Reputation: 322
I have a data frame with 2 columns, "time and "a".
df <- data.frame(time = c(1, 2, 3, 4, 5, 6, 7, 8, 9), a = c(3, 8, 2, 2, 2, 2, 2, 4, 5))
How is it possible to compare if the values changed over time? I need a new column "comp" in the data frame that shows if the third value in column "c" is the still the same as the last two values and the two values before in the same column. So the result could look like this:
df <- data.frame(time = c(1, 2, 3, 4, 5, 6, 7, 8, 9), a = c(3, 8, 2, 2, 2, 2, 2, 4, 5), comp = c(F, F, F, F, T, F, F, F, F)
In the end I need to compare a column with about 3 mio. observations.
Upvotes: 1
Views: 1082
Reputation: 872
If I understand right, you're looking for values that are the same as their 2 adjacent values on either side, and in this case you're happy to ignore the 'missing' adjacent values for the 2 first & 2 last values.
Using base R:
sameasadj=function(v,n=2,include_ends=T) {
if(include_ends){vv=c(rep(head(v,1),n),v,rep(tail(v,1),n))}
else {vv=c(rep(NA,n),v,rep(NA,n))}
sapply(seq_along(v),function(i) diff(range(vv[i:(i+2*n)]))==0)
}
df$comp = sameasadj(df$a)
df$comp
Output:
[1] FALSE FALSE FALSE FALSE TRUE FALSE FALSE FALSE FALSE
Explanation:
sameasadj=function(v,n=2,include_ends=T)
= define function sameasadj to test whether each value is the same as its adjacent neighbours on each side.

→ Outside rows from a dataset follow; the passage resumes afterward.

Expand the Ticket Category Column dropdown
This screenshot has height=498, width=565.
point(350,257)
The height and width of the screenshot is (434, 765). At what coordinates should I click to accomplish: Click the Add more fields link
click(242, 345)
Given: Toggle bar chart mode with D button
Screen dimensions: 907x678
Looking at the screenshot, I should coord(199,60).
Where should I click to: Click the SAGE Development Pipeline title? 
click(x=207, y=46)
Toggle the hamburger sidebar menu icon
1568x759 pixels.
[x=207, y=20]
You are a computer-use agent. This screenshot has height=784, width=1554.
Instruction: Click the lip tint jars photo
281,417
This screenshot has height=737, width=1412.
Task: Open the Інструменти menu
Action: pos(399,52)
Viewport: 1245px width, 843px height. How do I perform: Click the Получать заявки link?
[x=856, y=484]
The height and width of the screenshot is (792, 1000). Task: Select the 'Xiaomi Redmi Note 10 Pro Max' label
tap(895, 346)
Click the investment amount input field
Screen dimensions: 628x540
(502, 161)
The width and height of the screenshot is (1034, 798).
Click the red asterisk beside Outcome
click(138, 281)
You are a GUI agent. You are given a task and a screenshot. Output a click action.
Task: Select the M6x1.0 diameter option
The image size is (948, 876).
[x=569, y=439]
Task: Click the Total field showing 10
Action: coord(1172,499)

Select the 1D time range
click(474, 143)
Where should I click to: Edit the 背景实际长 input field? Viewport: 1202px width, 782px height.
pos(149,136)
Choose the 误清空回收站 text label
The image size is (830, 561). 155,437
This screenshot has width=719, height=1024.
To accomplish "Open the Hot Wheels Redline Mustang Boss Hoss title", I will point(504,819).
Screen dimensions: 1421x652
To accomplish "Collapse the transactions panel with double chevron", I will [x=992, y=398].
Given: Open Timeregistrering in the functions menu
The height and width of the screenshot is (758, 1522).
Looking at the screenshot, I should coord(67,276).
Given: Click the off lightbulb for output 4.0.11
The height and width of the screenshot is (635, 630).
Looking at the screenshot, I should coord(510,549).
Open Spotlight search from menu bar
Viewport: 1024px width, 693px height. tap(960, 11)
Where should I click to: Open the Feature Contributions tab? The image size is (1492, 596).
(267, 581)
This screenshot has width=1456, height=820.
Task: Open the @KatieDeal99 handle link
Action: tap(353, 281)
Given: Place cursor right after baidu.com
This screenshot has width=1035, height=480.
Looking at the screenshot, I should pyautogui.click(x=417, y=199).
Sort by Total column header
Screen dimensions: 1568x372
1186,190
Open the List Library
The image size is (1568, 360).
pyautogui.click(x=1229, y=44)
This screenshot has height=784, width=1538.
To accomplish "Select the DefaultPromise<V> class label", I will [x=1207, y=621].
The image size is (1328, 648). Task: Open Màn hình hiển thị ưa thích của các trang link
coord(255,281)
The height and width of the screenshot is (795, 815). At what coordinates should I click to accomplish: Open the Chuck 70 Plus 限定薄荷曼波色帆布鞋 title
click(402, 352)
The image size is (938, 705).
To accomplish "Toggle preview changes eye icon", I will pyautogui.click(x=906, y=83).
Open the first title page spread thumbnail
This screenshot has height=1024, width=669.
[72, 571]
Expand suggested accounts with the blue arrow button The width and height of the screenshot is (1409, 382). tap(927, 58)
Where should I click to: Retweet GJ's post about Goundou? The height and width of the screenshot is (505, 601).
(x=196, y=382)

We can give the option to choose the number n of adjacent neighbours (in your case 2), and whether-or-not to include the ends (or to return 'NA' for these, since they lack enough neighbours on one side).
if(include_ends){vv=c(rep(head(v,1),n),v,rep(tail(v,1),n))}
= if we want to include the ends, then we just add the 'missing' neighbours so that they match
else {vv=c(rep(NA,n),v,rep(NA,n))}
= otherwise we add 'NA' values
sapply(seq_along(v),function(i)
= go along each position i in the vector...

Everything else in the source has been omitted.